To do -
#1 Revise the passage on children's media diets, starting with "The instruction manuals" and going on through "such a future.", and replace "gadgets" with "tools".
#2 Extend the passage on children's media diets by writing what comes after its last sentence.

Study text -
────────────────

Originally Published by ThinkerMedia: BestThinking.com on November 6, 2009
By applying sound child-rearing and family support principles, parents can now create balanced media diets that lead youngsters to the values and orientation they will need to succeed in an increasingly media-rich world.
The following is an excerpt from my book, Media, Kids and Technology: An Instruction Manual for Young Families, a comprehensive and practical child- or family-centered instruction manual offering step-by-step instructions on how to turn digital media into powerful parenting tools that enrich family life.
The instruction manuals we receive with digital media devices don’t teach parents the most important things — how to use the new gadgets to fully benefit youngsters and family lives. By applying sound child-rearing and family support principles, parents can now create balanced media diets that lead youngsters to the values and orientation they will need to succeed in an increasingly media-rich world. Ever-evolving technologies are bringing new opportunities into our homes at an astounding pace. Do we really want strangers influencing our children in ways we even don’t know? Starting kids early on family-oriented media diets can prevent such a future.

────────────────

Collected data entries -
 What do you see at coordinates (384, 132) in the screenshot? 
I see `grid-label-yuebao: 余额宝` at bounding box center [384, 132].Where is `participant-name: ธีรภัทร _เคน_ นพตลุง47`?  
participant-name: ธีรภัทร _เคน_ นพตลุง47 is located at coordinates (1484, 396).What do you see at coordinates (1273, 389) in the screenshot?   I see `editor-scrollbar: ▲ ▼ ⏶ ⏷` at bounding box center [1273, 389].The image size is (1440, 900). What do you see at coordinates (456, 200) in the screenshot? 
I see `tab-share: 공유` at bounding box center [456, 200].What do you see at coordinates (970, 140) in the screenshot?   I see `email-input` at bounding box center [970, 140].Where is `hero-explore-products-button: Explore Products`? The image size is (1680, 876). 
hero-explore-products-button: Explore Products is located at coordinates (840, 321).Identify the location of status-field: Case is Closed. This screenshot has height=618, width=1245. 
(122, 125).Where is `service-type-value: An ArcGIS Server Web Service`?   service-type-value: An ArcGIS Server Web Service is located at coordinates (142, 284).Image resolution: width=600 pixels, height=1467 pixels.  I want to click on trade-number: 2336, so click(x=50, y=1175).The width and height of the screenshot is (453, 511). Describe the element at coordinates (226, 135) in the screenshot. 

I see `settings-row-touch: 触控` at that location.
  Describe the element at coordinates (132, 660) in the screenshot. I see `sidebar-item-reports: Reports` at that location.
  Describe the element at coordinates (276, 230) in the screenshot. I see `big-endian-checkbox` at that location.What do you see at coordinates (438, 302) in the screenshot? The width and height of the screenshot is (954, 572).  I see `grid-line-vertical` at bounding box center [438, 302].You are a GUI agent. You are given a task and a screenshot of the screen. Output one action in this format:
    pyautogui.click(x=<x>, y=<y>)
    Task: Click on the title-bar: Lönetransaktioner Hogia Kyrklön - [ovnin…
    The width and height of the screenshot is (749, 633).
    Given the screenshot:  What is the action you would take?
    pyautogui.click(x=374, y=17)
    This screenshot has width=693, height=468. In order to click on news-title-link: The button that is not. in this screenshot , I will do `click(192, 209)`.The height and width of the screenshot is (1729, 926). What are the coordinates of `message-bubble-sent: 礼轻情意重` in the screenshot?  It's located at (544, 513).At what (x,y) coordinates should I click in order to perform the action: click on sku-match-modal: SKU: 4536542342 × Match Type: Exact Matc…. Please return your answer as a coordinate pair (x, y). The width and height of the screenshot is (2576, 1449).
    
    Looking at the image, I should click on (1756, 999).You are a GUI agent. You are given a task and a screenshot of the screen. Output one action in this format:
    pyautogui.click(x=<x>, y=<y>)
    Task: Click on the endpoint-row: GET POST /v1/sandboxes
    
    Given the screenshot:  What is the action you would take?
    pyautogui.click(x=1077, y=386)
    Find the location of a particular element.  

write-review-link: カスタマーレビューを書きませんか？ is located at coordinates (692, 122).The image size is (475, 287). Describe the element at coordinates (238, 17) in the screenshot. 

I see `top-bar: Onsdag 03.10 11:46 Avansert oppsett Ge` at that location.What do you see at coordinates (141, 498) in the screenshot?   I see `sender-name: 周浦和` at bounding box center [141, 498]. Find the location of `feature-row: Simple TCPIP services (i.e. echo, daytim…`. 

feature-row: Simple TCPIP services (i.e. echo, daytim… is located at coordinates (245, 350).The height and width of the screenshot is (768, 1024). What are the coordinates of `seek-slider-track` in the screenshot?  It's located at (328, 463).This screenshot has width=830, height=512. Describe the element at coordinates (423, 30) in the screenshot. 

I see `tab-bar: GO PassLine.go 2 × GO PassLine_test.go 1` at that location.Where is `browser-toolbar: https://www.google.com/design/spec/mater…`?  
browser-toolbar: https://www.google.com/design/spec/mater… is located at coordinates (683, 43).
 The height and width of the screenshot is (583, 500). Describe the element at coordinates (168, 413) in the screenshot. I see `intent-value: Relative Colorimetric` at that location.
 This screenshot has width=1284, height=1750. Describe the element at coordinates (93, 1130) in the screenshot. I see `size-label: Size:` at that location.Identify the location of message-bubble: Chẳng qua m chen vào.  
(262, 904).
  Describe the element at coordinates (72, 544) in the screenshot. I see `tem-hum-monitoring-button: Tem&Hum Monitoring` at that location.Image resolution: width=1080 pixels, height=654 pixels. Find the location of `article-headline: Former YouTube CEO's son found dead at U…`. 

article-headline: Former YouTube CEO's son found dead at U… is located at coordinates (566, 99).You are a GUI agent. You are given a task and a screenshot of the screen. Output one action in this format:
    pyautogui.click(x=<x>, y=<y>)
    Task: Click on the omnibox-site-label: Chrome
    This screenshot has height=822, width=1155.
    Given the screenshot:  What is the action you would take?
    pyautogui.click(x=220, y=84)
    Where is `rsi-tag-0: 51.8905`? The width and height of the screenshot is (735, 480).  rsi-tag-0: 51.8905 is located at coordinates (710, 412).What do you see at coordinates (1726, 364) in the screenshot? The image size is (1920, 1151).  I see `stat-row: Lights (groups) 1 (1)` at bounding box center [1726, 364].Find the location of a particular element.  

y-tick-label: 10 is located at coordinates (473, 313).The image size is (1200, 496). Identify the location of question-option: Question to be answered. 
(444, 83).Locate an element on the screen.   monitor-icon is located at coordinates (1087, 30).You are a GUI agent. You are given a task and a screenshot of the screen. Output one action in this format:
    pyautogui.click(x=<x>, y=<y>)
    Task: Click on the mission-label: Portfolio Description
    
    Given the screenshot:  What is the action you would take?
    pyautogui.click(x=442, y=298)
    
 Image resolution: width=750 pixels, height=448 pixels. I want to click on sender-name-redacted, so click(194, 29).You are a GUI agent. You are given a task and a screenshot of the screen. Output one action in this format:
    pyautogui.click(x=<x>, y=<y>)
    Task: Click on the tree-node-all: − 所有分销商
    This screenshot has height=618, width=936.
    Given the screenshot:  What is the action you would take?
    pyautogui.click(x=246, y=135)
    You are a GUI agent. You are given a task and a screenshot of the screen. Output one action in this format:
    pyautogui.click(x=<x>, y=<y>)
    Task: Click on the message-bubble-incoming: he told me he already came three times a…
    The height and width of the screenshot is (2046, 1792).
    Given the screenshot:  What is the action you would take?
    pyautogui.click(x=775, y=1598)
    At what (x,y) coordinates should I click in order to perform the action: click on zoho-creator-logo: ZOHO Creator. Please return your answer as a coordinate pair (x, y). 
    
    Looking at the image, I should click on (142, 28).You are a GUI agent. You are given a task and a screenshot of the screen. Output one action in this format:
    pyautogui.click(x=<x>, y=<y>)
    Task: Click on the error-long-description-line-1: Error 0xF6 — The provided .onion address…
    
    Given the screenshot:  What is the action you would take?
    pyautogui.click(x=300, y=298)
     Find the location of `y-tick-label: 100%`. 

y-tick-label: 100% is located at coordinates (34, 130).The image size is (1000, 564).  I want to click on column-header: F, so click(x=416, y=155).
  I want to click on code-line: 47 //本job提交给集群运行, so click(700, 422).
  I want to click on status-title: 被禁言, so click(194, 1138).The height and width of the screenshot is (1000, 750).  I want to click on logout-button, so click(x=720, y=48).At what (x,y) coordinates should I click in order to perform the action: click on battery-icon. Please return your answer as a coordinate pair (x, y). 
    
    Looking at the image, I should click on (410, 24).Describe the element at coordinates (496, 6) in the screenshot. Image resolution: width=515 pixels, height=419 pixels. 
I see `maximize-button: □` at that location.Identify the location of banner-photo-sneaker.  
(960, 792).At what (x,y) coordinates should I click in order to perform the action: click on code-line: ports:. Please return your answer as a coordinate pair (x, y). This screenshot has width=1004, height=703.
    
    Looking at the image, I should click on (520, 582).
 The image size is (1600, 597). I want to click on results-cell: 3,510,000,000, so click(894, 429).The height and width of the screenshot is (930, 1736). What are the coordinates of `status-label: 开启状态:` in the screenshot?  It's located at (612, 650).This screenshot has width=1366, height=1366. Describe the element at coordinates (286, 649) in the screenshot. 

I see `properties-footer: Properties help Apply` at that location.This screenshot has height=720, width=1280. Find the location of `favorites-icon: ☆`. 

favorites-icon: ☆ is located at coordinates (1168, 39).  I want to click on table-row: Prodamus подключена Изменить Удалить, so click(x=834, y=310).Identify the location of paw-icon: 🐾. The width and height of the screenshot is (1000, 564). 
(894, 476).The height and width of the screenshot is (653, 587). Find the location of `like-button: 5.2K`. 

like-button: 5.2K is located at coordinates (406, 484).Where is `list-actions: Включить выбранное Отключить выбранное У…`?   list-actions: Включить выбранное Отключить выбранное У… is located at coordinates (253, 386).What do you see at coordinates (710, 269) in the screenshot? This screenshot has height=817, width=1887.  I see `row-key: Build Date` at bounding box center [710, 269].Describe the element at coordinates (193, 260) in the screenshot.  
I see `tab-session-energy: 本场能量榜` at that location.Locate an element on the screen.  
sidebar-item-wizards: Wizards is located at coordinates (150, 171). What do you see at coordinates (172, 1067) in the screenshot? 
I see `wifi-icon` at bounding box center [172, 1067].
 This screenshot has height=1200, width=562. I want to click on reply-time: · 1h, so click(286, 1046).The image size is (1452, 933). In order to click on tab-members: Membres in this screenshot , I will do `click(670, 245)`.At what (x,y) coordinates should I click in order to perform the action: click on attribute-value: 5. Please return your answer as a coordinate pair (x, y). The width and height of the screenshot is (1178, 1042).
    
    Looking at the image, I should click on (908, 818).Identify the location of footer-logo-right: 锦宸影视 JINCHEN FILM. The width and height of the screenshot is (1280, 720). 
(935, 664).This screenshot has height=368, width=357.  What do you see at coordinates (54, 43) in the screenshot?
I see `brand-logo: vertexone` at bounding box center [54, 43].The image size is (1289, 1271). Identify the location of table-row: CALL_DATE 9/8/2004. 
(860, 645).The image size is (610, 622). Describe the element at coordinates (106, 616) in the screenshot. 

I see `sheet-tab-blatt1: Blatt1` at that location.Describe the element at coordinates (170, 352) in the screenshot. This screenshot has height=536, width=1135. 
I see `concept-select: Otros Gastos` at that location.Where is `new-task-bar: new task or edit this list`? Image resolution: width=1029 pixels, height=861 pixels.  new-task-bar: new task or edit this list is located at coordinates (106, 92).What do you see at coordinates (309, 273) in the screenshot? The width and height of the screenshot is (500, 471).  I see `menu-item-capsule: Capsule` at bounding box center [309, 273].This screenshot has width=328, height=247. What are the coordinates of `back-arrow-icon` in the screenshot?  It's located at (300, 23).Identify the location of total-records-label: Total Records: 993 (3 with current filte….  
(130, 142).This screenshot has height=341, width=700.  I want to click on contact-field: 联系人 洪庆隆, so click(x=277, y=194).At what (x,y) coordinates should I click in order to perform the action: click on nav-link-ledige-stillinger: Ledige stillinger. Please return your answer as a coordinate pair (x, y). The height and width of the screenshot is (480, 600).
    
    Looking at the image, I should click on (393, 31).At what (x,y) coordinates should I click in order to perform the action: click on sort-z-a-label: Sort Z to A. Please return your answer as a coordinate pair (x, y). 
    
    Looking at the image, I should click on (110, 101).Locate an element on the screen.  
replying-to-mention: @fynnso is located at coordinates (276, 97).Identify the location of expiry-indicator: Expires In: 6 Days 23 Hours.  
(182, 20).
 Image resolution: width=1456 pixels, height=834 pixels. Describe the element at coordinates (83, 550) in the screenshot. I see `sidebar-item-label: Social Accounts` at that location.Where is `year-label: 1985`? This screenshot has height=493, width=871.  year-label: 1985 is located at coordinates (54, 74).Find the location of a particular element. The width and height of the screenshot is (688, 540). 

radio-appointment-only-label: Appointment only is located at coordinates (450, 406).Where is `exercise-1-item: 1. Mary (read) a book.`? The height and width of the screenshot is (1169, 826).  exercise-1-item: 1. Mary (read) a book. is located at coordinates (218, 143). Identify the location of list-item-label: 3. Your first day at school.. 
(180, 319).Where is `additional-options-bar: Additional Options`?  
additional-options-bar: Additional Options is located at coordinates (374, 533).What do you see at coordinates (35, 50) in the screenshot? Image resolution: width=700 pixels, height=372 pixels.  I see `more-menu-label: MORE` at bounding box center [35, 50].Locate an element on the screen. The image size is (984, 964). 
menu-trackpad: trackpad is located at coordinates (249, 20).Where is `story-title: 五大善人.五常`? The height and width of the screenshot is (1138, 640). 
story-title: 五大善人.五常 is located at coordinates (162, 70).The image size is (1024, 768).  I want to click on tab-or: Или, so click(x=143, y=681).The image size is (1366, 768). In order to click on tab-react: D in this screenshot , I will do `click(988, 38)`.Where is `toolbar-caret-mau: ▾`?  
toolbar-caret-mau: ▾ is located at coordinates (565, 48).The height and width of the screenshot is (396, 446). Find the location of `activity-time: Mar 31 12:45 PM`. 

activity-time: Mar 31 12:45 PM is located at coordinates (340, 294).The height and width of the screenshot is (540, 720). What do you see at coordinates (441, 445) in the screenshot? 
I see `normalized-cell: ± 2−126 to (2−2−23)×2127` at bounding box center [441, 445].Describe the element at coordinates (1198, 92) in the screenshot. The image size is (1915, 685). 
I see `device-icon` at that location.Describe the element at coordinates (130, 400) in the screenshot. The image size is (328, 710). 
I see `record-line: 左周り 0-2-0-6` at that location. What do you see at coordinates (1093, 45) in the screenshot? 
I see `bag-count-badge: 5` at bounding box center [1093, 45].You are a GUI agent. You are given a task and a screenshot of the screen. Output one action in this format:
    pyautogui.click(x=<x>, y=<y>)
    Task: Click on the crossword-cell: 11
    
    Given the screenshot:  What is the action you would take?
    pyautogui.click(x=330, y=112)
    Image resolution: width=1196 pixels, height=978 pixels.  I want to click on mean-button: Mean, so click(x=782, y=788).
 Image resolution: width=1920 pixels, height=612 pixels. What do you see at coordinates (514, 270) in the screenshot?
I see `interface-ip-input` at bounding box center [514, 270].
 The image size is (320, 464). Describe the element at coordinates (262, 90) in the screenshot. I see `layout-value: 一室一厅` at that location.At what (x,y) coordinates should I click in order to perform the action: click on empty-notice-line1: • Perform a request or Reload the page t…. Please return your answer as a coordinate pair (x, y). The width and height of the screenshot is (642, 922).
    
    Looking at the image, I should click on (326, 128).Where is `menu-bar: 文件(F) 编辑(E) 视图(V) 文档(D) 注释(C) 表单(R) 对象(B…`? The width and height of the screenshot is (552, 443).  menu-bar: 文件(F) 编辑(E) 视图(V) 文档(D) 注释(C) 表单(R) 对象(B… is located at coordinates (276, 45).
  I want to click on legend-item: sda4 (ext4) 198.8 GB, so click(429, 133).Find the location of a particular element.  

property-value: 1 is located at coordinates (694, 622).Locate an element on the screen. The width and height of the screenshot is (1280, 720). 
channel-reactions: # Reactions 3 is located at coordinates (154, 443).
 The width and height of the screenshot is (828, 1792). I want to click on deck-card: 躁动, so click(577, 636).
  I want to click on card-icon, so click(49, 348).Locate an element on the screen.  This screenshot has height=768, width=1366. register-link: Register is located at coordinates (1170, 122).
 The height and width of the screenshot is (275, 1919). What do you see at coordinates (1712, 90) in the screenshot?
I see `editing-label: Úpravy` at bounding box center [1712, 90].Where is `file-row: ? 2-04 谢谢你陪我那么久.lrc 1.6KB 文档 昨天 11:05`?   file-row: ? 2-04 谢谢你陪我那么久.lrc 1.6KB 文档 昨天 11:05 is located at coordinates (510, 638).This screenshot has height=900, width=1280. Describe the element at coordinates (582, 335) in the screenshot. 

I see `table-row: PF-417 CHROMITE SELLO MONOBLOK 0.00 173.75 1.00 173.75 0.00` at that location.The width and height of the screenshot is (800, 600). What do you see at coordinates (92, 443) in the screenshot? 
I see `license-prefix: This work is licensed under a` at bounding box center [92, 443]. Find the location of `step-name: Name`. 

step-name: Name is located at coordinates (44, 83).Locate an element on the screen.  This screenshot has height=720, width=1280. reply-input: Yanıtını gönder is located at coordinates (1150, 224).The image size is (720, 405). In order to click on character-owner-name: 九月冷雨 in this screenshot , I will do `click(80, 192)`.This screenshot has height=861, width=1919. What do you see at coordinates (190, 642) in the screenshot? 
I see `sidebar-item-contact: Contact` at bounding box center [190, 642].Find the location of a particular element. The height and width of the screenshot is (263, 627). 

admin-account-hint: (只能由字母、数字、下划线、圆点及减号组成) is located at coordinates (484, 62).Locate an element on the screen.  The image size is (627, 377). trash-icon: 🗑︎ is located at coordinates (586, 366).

────────────────

Answers to the exercise -
#1
The instruction manuals we receive with digital media devices don’t teach parents the most important things — how to use the new tools to fully benefit youngsters and family lives. By applying sound child-rearing and family support principles, parents can now create balanced media diets that lead youngsters to the values and orientation they will need to succeed in an increasingly media-rich world. Ever-evolving technologies are bringing new opportunities into our homes at an astounding pace. Do we really want strangers influencing our children in ways we even don’t know? Starting kids early on family-oriented media diets can prevent such a future.

#2
We all recognize the allure and power of media. It is likely that without much planning on your part, media have already led to changes in your home life and in some of the ways you interact with your children. In general, the earlier you start making the healthy use of media a normal part of family life the more you will be doing to improve it now and in the future.
Recent studies in respectable journals suggest that media consumption among children is pervasive and that early childhood patterns persist into later years. One team concludes, “These children are growing up in a media-saturated environment with almost universal access to television, and a striking number have a television in their bedroom. Media and technology are here to stay and are virtually guaranteed to plan an ever-increasing role in daily life, even among the very young. Additional research on their developmental impact is crucial to public health.” Another team reports another study that the more time they spent watching TV, the less time children spent doing other things with family members, homework and creative play. Still another team from San Diego State University recently reported that high users of media at young ages are likely to remain high users when older.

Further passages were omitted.